Veränderungs-Druck (88 Prozent) und ein pessimistisches Zukunftsbild (76 Prozent) zeigen sich zwar deutlich. Dennoch werden die Krisen auch als Chance wahrgenommen (80 Prozent). Denn Corona und die Lockdown-Erfahrungen haben auch zu einer neuen Form der Selbst Wirksamkeit geführt. Angespornt durch die äußeren Beschränkungen sind viele Menschen in Innenräumen aktiv und schöpferisch geworden. Kochen, Pflanzen, Renovieren – voller Stolz und Zuversicht haben viele gespürt, dass sie im Kleinen etwas ausrichten und bewegen können.

Vor dem Hintergrund des Zukunftsvakuums wird Aktivismus im persönlichen Nahbereich zur gefühlt einzigen Möglichkeit, der wahrgenommenen Aussichtslosigkeit etwas entgegenzusetzen. Ein erlebtes Miteinander und Hilfsbereitschaft machen dabei Mut (51 Prozent), einen Teil der Bevölkerung stimmen spirituelle Bezüge wieder optimistisch für die Zukunft (32 Prozent).

Auch die Sozial-Bezüge wurden neu geordnet und sortiert. An die Stelle der digitalen Kontakt-Maximierung trat die Suche nach echten und tragfähigen Beziehungen: Wer steht mir wirklich nah? Wem kann und will ich vertrauen? Mit wem kann ich etwas bewegen? Vor allem die Flut Katastrophe hat gezeigt, zu welchen Formen der Solidarität ein Gemeinwesen fähig ist, das sich nicht einem abstrakten Versorgungs Apparat überantwortet, sondern handfesten Aufgaben stellt.

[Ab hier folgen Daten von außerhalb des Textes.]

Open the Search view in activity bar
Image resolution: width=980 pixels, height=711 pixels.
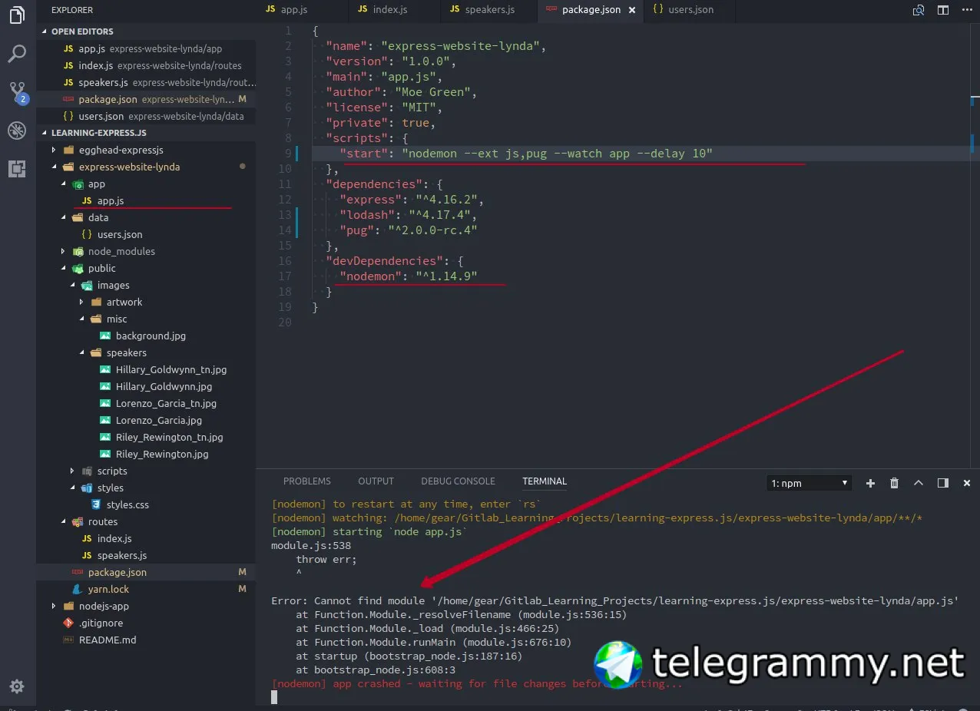tap(17, 54)
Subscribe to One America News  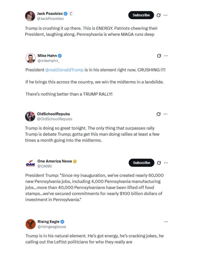click(x=141, y=163)
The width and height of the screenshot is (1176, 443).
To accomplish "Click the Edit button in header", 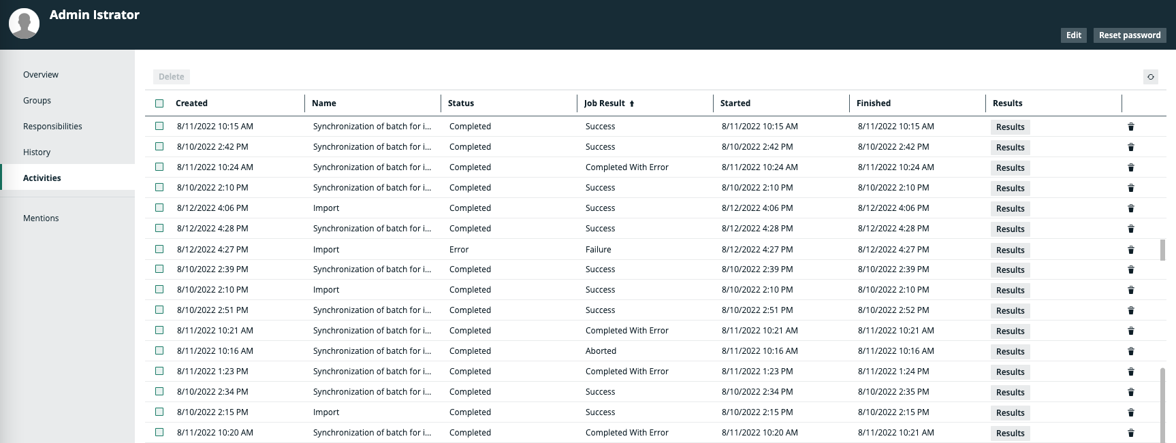I will click(x=1073, y=35).
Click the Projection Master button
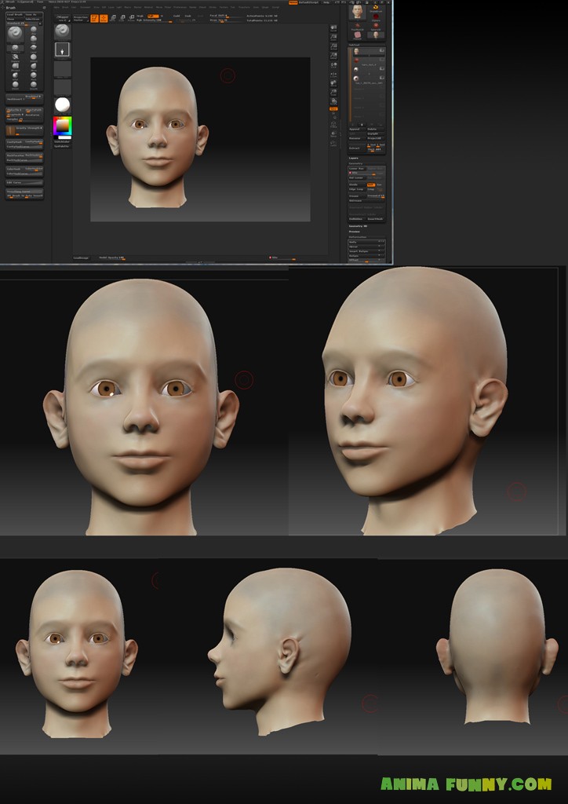 click(x=80, y=17)
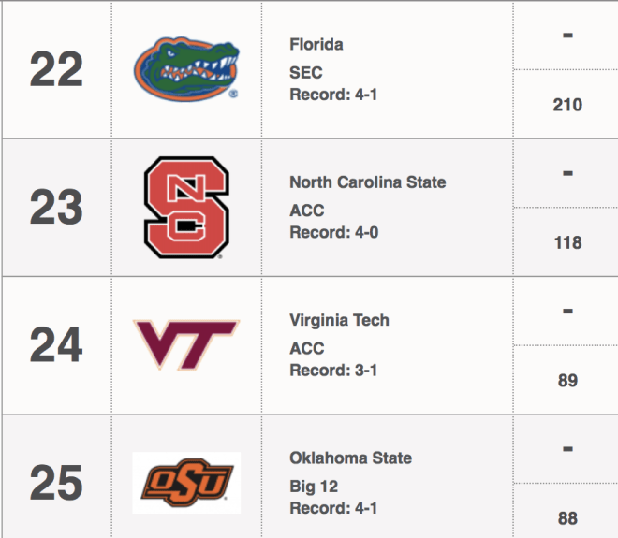
Task: Click the Virginia Tech VT logo
Action: (x=186, y=345)
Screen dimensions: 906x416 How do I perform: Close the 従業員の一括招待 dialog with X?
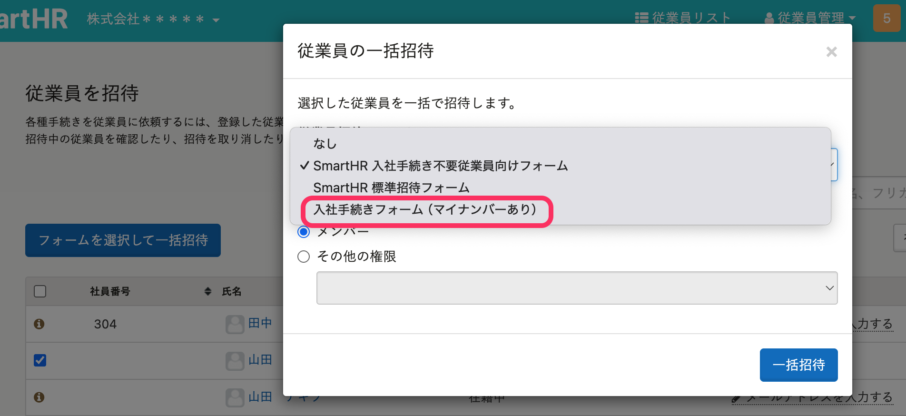click(831, 52)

Die Fokussierung auf den Nahbereich hat das Verantwortungs- und Machbarkeits-Gefühl gestärkt, im Lokalen etwas bewirken und verändern können. Zukunftsprojekte ergeben sich dann aus den jeweils konkreten Lebens-Sphären – pragmatisch, praktisch, ganz real und als Kontrapunkt zu den als leer wahrgenommenen Versprechungen des Politikbetriebes. Die Einsicht wächst, dass Teilhabe zu einem Mehr an Zufriedenheit und Gemeinschaftsgeist führt.

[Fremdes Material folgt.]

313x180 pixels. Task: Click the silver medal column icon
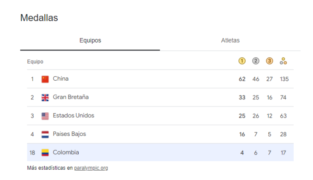[256, 61]
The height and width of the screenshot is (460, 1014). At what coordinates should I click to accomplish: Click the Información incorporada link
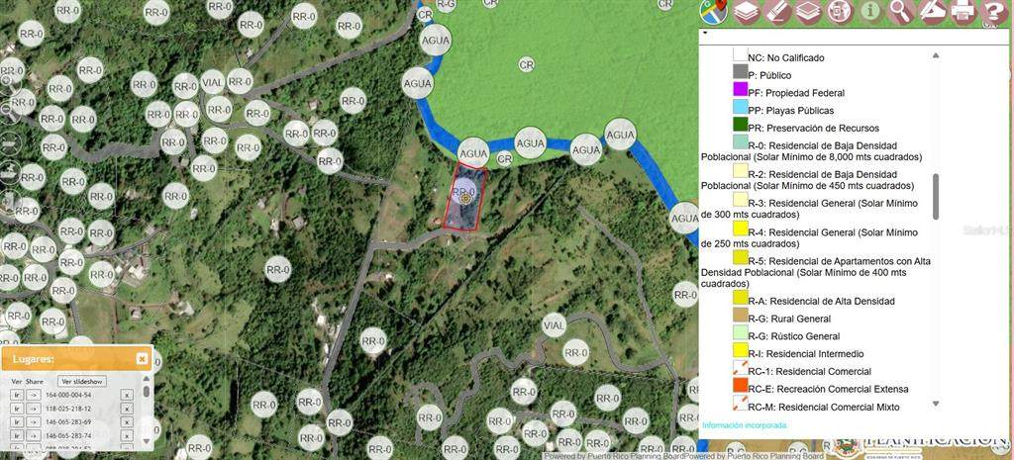745,425
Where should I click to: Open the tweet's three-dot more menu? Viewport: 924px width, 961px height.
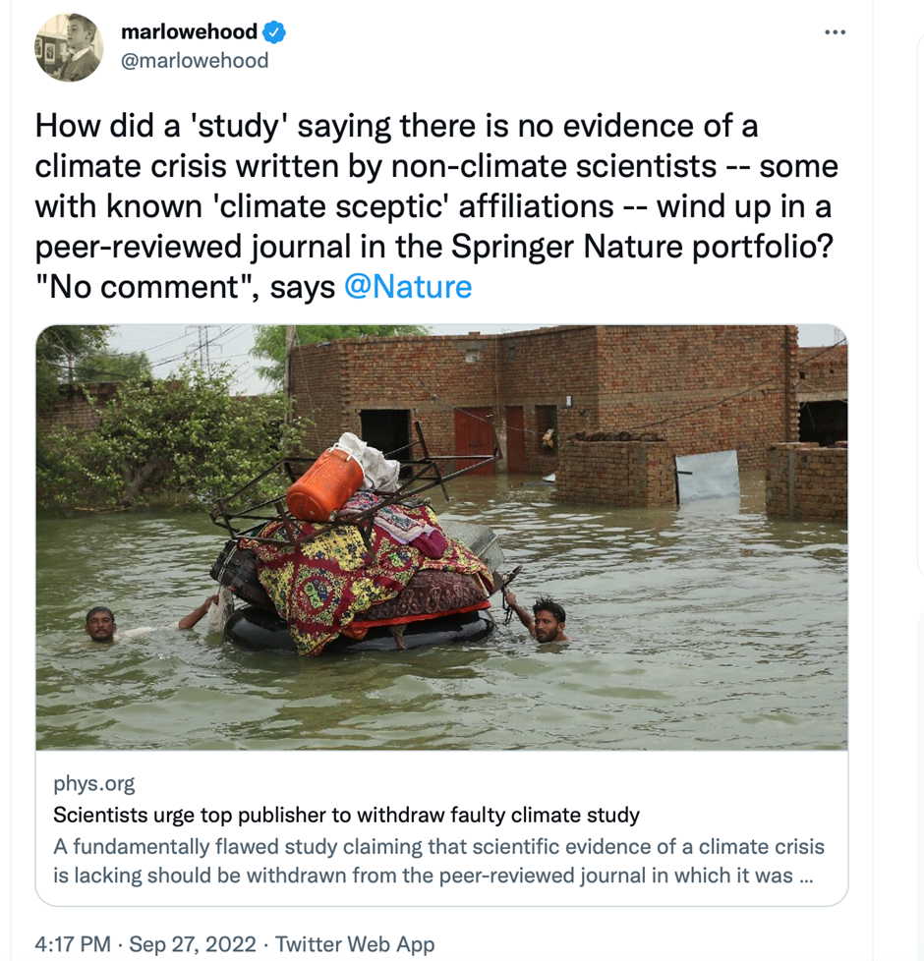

Prognose: Wir erleben eine Zeiten-Wende und die Studie beschreibt den Geist, die Unsicherheiten, die Regressions- und Progressions-Kräfte dieser Übergangszeit. Offen und zu hoffen bleibt, dass nicht die Tendenzen zu Rückzug und weiterer Parzellierung gestärkt werden, sondern die Kräfte des gesellschaftlichen Zusammen-Wachsens. So kann die gesellschaftliche Brüchigkeit stabilisiert und Trennlinien können durch das Aufgreifen gemeinsamer Herausforderungen überwunden werden – der Einzelne kann durch die Rückkopplung und Wertschätzung der Gemeinschaft über sich hinauswachsen.